▶ [QUOTED TEXT]
Generator by G A Rosenberg

 

Amonite Persian RugAmmonite Persian Rug by G A Rosenberg

Quote of the Day – December 23 2012

“I am not what happened to me, I am what I choose to become.”
― C.G. Jung

 

A friend of mine on Facebook has started a new group. He is encouraging each person who joins to repeat (well type) the mantra “I AM THE NEW DAY”. I find this amazingly empowering. I have written before on my view of self-victimization and being stuck on the moments in the past when we have been hurt either by ourselves or by another. Too often, this results in an inability to move forward. Society seems to reward this behaviour. Our victims get book deals and run the interview circuit. Everyone wants to feel sorry for someone and too often sympathy can become a drug.

▶ [SUPPLIED MATERIAL]
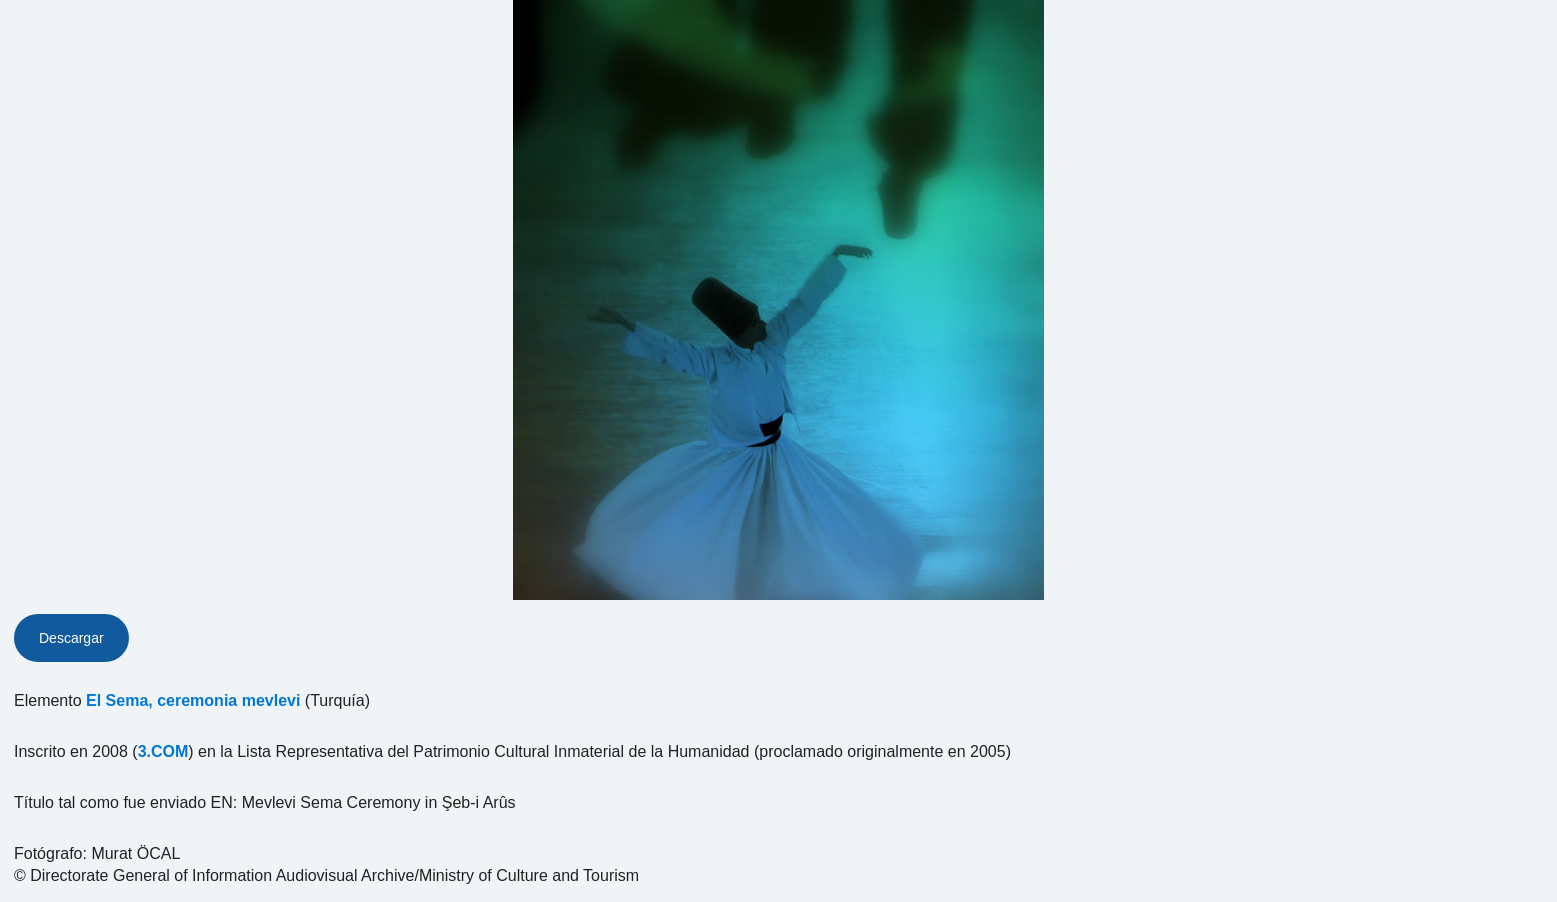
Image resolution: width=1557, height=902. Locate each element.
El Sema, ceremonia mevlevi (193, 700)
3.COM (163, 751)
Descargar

▶ [TASK STATEMENT]
Answer these from the blog post:
1. What date is given for the Quote of the Day?
2. Who is the quote credited to?
3. What mantra does the friend's new Facebook group ask each person who joins to type?
The material isn't needed for this.

▶ [WRITTEN REPLY]
1. December 23 2012
2. C.G. Jung
3. "I AM THE NEW DAY"